● What is expected:
Leave the pictures out, and repeat exactly each line from the one that holds "Instruction: Select the" through the final line of the entries below.

**** Task inputs ****

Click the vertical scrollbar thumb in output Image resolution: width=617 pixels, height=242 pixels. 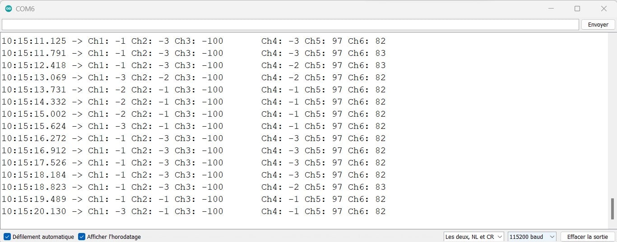pos(612,209)
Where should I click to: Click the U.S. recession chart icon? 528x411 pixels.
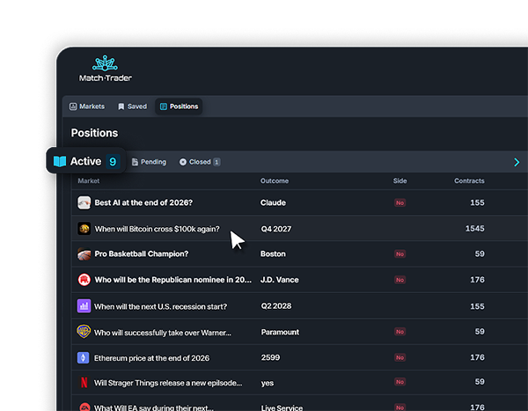click(x=84, y=306)
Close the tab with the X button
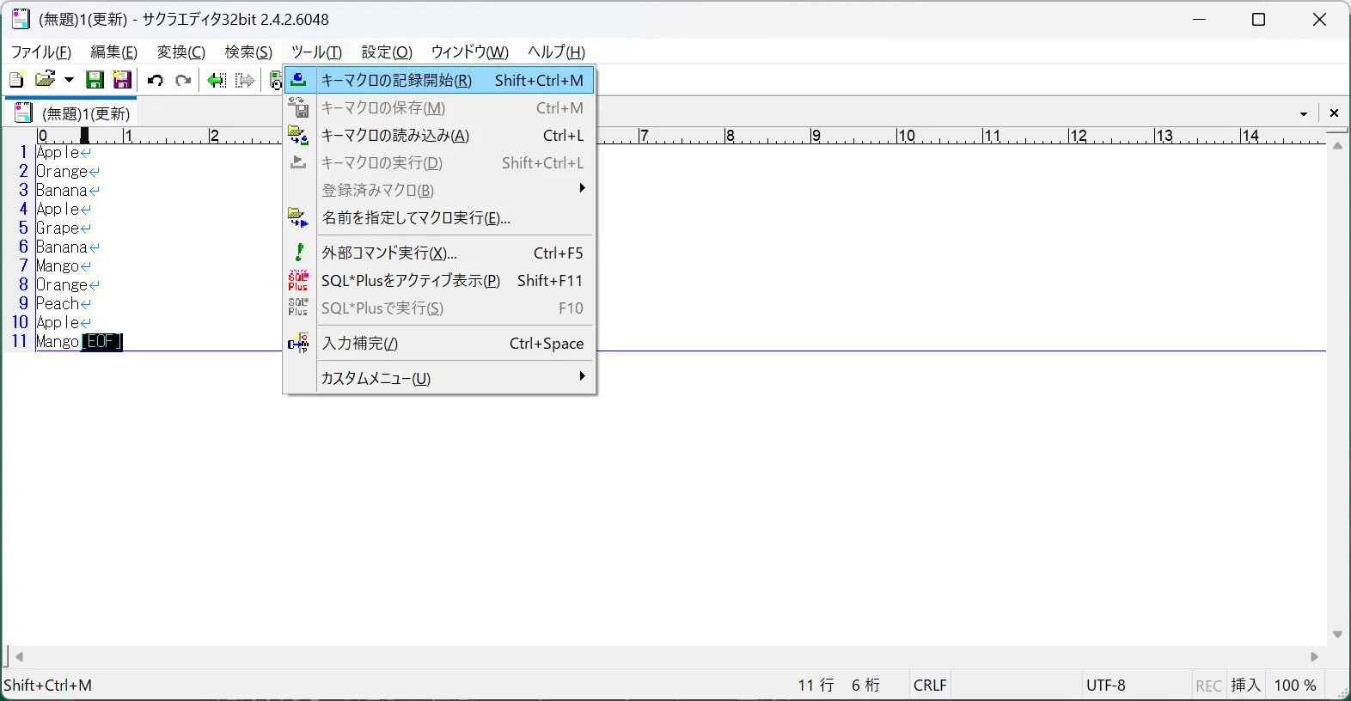 pyautogui.click(x=1334, y=113)
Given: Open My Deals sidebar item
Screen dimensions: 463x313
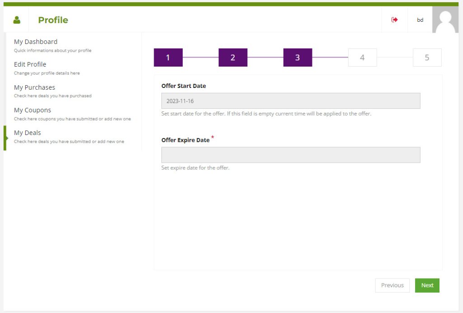Looking at the screenshot, I should pyautogui.click(x=28, y=133).
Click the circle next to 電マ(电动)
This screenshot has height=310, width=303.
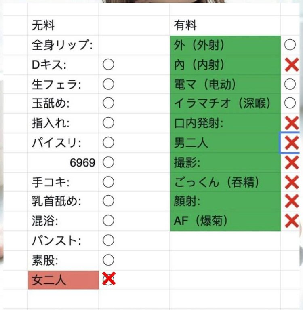coord(290,84)
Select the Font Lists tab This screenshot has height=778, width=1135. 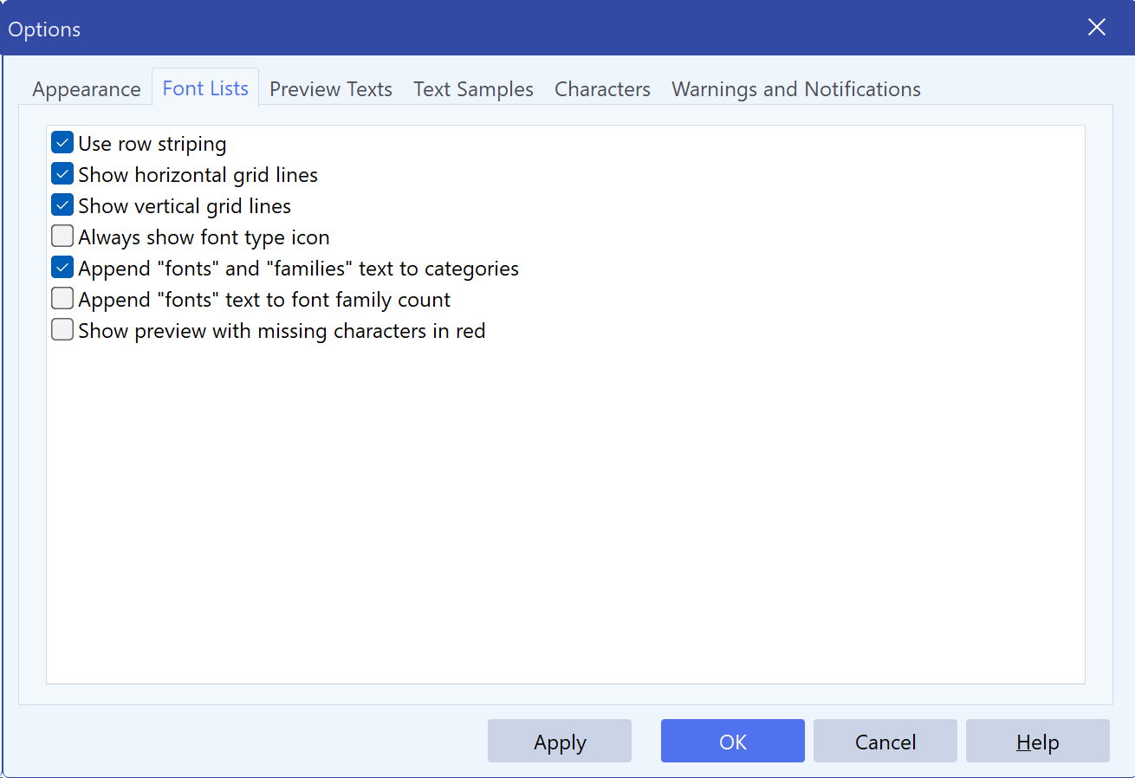point(205,88)
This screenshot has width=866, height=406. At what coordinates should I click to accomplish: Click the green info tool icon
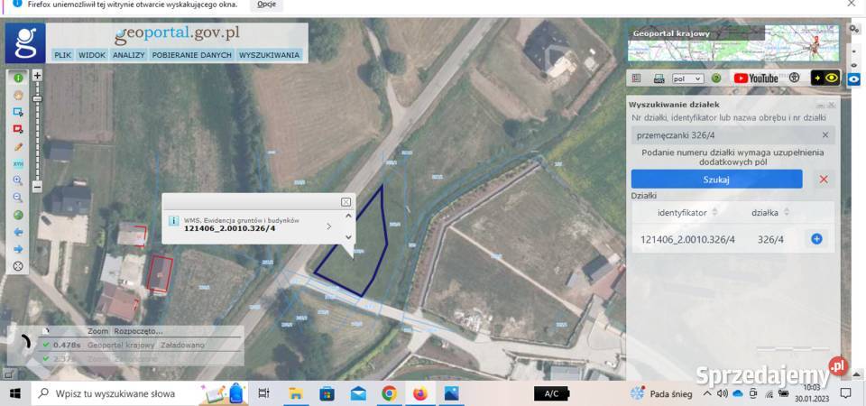pos(18,78)
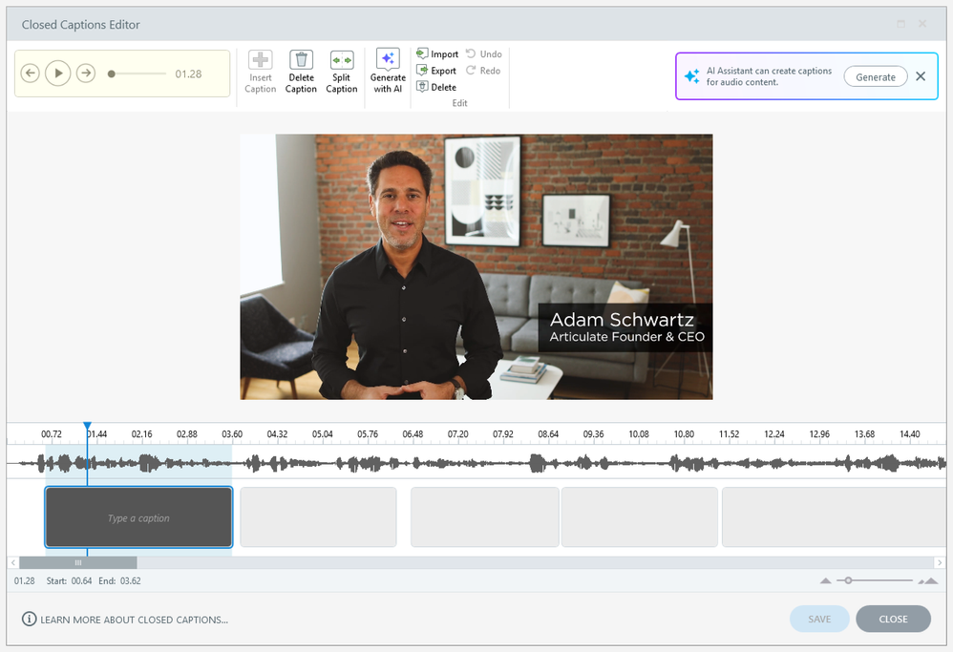The image size is (953, 652).
Task: Click the timeline ruler at 07.20
Action: pos(457,434)
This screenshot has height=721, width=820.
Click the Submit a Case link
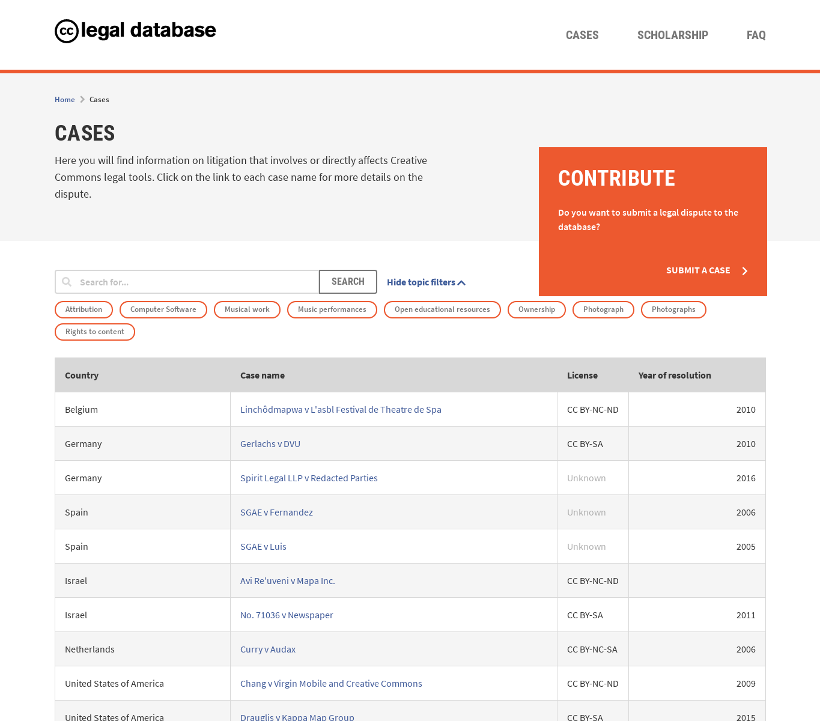point(697,270)
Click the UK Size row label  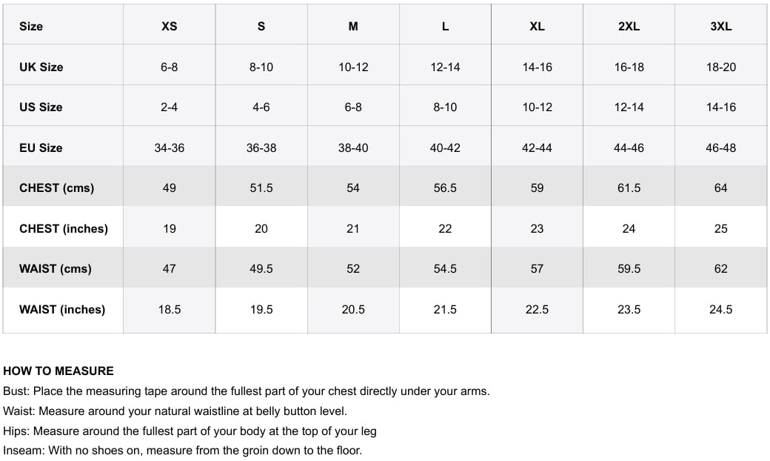(41, 67)
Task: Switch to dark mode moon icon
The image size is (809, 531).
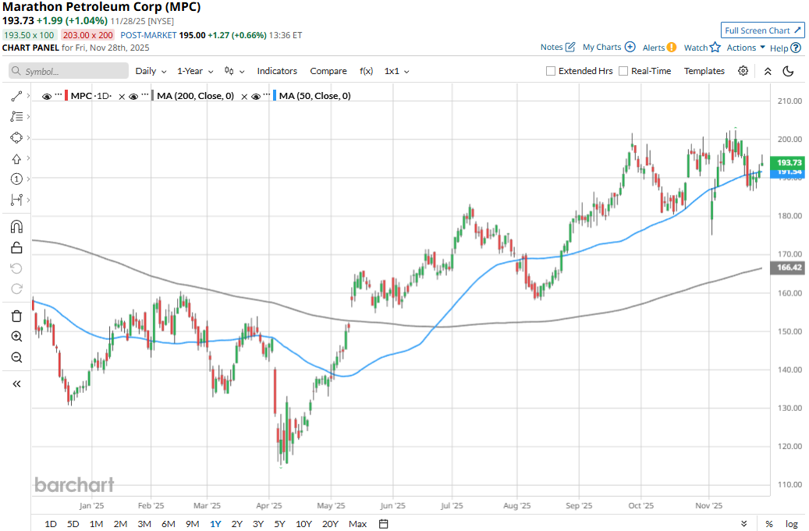Action: pos(788,71)
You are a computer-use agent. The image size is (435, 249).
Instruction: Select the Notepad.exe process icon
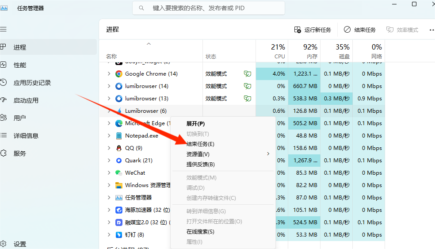click(x=119, y=136)
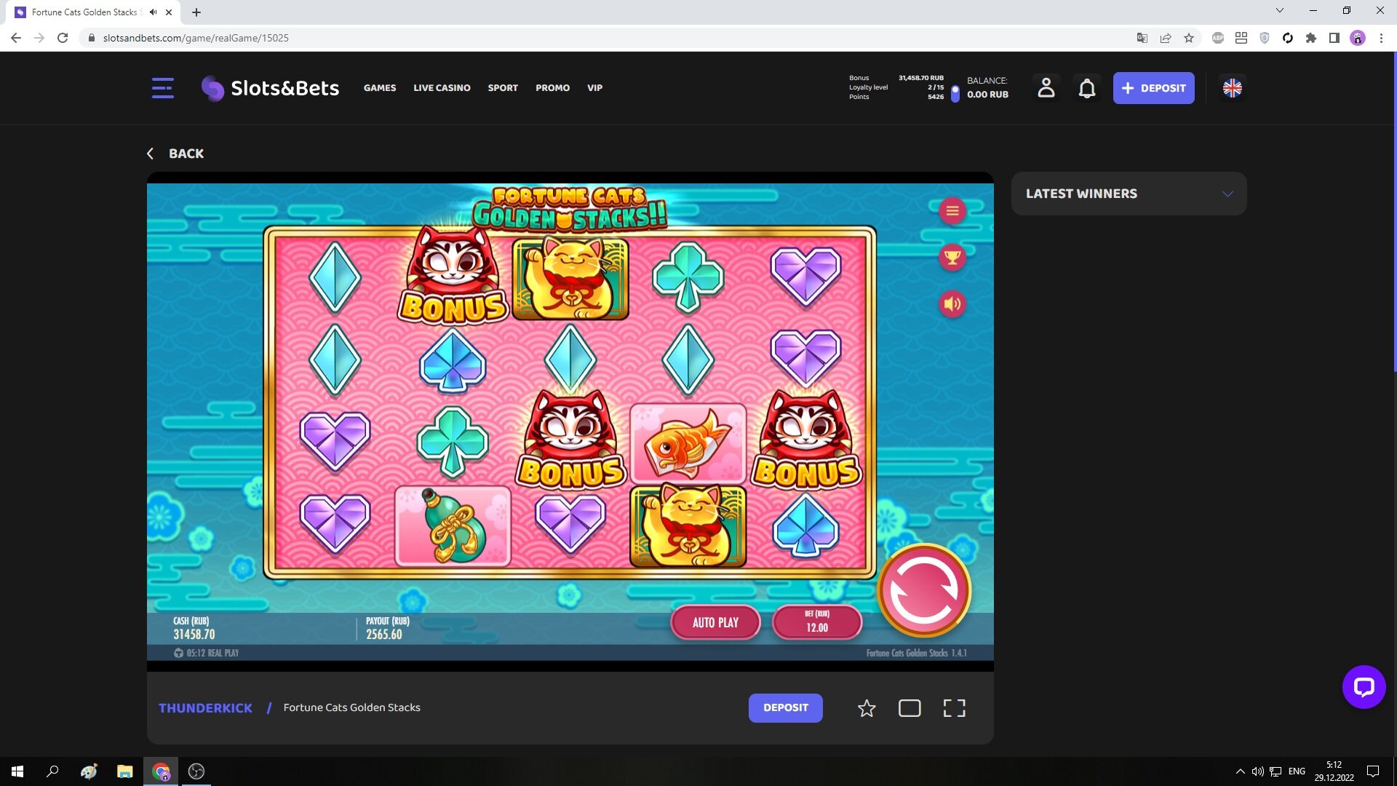Spin the reels with the circular arrow button
1397x786 pixels.
click(x=924, y=591)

****

● Exercise response:
Instruction: Select the Notepad.exe process icon
click(x=119, y=136)
Spin the reels with the circular arrow button
1397x786 pixels.
click(x=924, y=591)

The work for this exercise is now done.